El viaje resultó decepcionante. Lejos de ser una
sociedad pastoril donde imperaba el amor fraternal y no se cometían crímenes, se
encontraron con un país donde se trataba a los pobres y desheredados con suma indiferencia,
incluso con brutalidad. Damascio y sus compañeros de viaje se quedaron
perplejos al descubrir algunas costumbres. El adulterio estaba permitido a los
hombres, pero las mujeres podían ser lapidadas por ello. La homosexualidad, que
se practicaba como en cualquier lugar del mundo, era severamente castigada y
los sodomitas eran empalados. Pero lo que más les impresionó a los griegos fue cómo trataban
los vivos a los muertos: de acuerdo con los preceptos zoroástricos, los cadáveres
no se enterraban, sino que se dejaban sobre la tierra para que los devoraran
los perros, o se los depositaba en altas torres para que sirviesen de alimento
a las aves del cielo. Los filósofos también quedaron decepcionados por la
fingida erudición de su anfitrión, el rey Cosroes. Más que un intelectual, era un patán crédulo al que podía engañar cualquier charlatán. Damascio y
sus compañeros se hallaron profundamente decepcionados y decidieron emprender
el camino de regreso a su patria. Sin embargo, según un cronista de la época,
Cosroes hizo cuanto pudo para retenerlos y convencerles de que se quedaran bajo su protección. Justo
cuando se disponían a partir, el rey estaba ultimando un tratado de paz con el
emperador Justiniano e incluyó una cláusula exigiéndole que garantizase la vida
de los filósofos a su regreso.
Poco más se sabe de Damascio y sus compañeros
después de abandonar Persia. No está claro si regresaron a Atenas. Han llegado
hasta nosotros retazos de algunos textos posiblemente escritos a su regreso.

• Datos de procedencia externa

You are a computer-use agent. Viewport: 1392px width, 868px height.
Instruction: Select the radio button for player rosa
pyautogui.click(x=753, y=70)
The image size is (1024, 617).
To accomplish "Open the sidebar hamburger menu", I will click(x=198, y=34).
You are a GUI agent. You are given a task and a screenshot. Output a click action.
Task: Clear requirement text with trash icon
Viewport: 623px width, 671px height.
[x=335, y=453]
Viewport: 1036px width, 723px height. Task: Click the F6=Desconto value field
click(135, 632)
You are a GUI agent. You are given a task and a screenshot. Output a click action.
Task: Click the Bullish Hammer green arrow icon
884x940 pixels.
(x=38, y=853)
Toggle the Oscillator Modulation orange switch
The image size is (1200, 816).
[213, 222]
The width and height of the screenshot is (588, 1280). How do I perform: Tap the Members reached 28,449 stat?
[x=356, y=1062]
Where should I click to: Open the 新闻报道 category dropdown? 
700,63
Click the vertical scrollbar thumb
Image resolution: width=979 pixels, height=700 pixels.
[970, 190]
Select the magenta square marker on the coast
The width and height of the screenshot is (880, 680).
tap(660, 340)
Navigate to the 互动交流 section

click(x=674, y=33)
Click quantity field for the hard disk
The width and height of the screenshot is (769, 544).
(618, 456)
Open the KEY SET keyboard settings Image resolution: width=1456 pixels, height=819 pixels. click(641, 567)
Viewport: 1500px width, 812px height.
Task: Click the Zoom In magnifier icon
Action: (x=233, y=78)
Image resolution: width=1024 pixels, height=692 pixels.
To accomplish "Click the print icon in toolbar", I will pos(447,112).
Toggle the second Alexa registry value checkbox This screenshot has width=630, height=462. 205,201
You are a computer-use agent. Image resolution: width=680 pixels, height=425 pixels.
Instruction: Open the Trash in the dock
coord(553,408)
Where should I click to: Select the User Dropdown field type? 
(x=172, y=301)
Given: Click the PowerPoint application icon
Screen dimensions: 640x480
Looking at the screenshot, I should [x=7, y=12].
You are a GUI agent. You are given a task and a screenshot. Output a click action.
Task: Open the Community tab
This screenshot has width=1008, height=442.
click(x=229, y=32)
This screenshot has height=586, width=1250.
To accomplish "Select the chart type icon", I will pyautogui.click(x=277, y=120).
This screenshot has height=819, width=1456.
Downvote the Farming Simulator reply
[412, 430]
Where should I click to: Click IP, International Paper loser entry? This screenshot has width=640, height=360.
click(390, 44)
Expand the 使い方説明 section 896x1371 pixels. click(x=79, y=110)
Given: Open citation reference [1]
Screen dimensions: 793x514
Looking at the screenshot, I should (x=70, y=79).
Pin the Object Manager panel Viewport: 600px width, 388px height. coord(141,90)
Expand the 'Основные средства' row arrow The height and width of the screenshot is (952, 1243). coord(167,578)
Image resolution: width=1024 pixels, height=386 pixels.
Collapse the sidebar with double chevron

Poco más. Después, como un lejano grito en la noche, su voz se fue
desvaneciendo hasta que se impuso el silencio. Un silencio sepulcral que habría de
durar mil años. Los últimos filósofos griegos, esparcidos por el mundo,
murieron en el anonimato y muchos de sus escritos fueron borrados para escribir
textos de los evangelios sobre los pergaminos. Palimpsestos los llaman y los
exegetas les atribuyen un valor «incalculable». Pero las palabras realmente
valiosas fueron raspadas y borradas hace siglos.